AUDIT OBJECTIVES, CONCLUSIONS, AND NOTEWORTHY ACCOMPLISHMENTS Audit Objective: To assess the effectiveness and efficiency of the Bureau's processes for developing, implementing, and updating policy changes.

Conclusion: We concluded that the Bureau's policy-making process was, overall, reasonably effective and efficient in developing, implementing, and updating policy changes. However, we noted reportable conditions related to the consultation and concurrence process for developing policy, the monitoring of systems and policy projects, and policy referrals (Findings 1 through 3).

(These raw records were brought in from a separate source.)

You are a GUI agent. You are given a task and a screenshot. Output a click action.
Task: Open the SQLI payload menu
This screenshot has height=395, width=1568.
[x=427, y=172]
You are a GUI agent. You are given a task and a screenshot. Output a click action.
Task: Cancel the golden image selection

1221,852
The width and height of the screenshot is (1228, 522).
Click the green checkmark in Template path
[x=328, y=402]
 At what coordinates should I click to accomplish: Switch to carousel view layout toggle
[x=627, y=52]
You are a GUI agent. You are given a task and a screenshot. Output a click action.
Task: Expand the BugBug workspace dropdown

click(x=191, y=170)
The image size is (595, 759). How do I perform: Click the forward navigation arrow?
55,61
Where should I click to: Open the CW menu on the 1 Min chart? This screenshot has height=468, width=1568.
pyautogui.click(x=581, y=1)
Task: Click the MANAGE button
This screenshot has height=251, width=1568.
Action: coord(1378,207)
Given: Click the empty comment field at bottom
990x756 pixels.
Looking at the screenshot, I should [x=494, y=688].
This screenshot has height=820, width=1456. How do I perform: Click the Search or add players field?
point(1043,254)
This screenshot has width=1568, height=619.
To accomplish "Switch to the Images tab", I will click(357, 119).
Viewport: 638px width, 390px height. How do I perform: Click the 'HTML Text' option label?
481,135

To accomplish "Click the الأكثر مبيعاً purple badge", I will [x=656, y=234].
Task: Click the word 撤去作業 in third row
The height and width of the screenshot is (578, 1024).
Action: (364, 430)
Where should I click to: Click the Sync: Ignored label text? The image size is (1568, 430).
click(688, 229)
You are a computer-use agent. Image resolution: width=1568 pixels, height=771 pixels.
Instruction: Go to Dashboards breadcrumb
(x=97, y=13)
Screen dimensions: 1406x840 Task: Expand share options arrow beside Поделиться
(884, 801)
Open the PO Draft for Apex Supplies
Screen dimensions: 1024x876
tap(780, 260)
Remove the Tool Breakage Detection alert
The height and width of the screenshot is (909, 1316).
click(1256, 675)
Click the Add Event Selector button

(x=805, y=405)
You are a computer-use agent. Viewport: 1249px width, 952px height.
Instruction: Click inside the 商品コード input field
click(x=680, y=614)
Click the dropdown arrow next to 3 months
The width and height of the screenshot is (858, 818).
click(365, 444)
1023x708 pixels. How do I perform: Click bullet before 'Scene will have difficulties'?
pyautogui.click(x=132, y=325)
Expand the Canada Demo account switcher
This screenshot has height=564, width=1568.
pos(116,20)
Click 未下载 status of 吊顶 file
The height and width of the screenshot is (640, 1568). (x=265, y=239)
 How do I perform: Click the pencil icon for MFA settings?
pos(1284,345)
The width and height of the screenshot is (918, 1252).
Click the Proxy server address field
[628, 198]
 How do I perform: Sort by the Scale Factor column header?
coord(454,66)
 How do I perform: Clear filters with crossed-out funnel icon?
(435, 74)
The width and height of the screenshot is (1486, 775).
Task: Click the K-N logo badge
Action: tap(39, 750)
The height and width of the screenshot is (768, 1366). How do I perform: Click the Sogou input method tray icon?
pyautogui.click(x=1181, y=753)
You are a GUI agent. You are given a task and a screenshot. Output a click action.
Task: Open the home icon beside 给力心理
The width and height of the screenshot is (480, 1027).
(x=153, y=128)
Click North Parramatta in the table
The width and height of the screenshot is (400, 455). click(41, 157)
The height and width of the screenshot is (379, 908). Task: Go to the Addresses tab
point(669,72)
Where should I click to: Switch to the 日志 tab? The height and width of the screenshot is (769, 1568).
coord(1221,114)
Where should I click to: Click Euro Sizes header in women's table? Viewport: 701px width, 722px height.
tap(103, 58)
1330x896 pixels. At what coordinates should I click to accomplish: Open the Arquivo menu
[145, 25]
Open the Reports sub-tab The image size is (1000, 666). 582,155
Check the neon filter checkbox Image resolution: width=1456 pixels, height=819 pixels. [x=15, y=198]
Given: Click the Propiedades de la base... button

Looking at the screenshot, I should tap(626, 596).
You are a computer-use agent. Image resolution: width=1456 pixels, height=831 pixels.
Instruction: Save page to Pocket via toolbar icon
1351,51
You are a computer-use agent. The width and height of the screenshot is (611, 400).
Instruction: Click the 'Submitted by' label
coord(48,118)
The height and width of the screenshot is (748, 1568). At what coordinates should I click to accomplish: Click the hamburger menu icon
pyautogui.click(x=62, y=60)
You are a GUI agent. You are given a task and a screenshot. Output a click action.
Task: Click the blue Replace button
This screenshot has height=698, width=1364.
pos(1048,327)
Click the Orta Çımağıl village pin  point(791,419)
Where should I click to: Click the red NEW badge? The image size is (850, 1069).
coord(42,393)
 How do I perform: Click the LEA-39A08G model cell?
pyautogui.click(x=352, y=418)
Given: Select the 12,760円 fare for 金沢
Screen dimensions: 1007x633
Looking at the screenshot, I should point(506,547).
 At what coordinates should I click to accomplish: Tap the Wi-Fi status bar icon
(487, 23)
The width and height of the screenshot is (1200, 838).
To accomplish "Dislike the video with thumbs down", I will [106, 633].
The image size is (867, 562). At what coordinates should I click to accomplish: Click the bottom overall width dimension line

Audit Objective: To assess the effectiveness of the Bureau's rate-setting policies for long-term care and hospital providers and its methodologies for calculating hospital rates.

Conclusion: We concluded that the Bureau's rate-setting policies were effective. However, our review of hospital rate-setting methodologies identified internal control structure weaknesses related to the accuracy of information used in the process (Finding 4).

Audit Objective: To assess the Bureau's internal control structure for awarding and monitoring demonstration project contracts and to assess the effectiveness of the Bureau's evaluation of completed contracts.

Conclusion: We concluded that the Bureau had internal control structure weaknesses related to the awarding and monitoring of project contracts (Finding 5). We also concluded that the Bureau was reasonably effective in evaluating completed contracts.

Audit Objective: To assess the Bureau's effectiveness in providing systems support for MMIS and to assess the adequacy of the Bureau's internal control structure pertaining to MMIS, resubmitted claims, and provider inquiries.

Conclusion: We concluded that the Bureau was reasonably effective in providing systems support for MMIS and maintaining appropriate controls over resubmitted claims and provider inquiries. However, we noted weaknesses related to the MMIS internal control structure and the processing of resubmitted claims (Findings 6 and 7).

Audit Objective: To assess the effectiveness and efficiency of the Bureau's provider appeals process.

Conclusion: We concluded that the Bureau's provider appeals process was reasonably effective and efficient.

Noteworthy Accomplishments: At the conclusion of our fieldwork, MSA informed us that it had initiated, or planned to initiate, actions to implement all of our audit recommendations. Also, MSA recently initiated a consulting contract to review its computer operations, including payment processing and management information needs. MSA stated that this review, combined with MSA's long-range automation plan, will result in significant changes in its systems and greater efficiencies.

AUDIT SCOPE AND METHODOLOGY Our audit scope was to examine the program and other records of the Bureau of Medicaid Policy and Information for the period October 1, 1992 through November 30, 1994. Our audit was conducted in accordance with Government Auditing Standards issued by the Comptroller General of the United States and, accordingly, included such tests of the records and such other auditing procedures as we considered necessary in the circumstances.

To accomplish our objectives, we reviewed Medicaid policies and procedures, State statutes and rules, and federal laws and regulations related to the Bureau's responsibilities. We reviewed the Bureau's procedures and examined related documentation. We examined the Bureau's policies for long-term care and hospital rate setting. In addition, we tested the rate-setting methodology and related calculations used to establish reimbursement rates for hospital providers. We examined the internal control structure related to awarding, monitoring, and evaluating demonstration projects and MMIS. We also assessed the Bureau's procedures for implementing policy changes, providing systems support for MMIS, processing resubmitted claims, resolving provider inquiries, and processing provider appeals.

AGENCY RESPONSES AND PRIOR AUDIT FOLLOW-UP Our audit report contains 7 findings and 9 recommendations. The Department agreed with all 9 of our recommendations and stated that it has complied with the 1 repeat recommendation and intends to comply with the other 8 recommendations.

We repeated one recommendation in this report that was cited in our prior audit of the Medicaid Payment Process. In response to that audit, the Department stated that it would comply with the recommendation.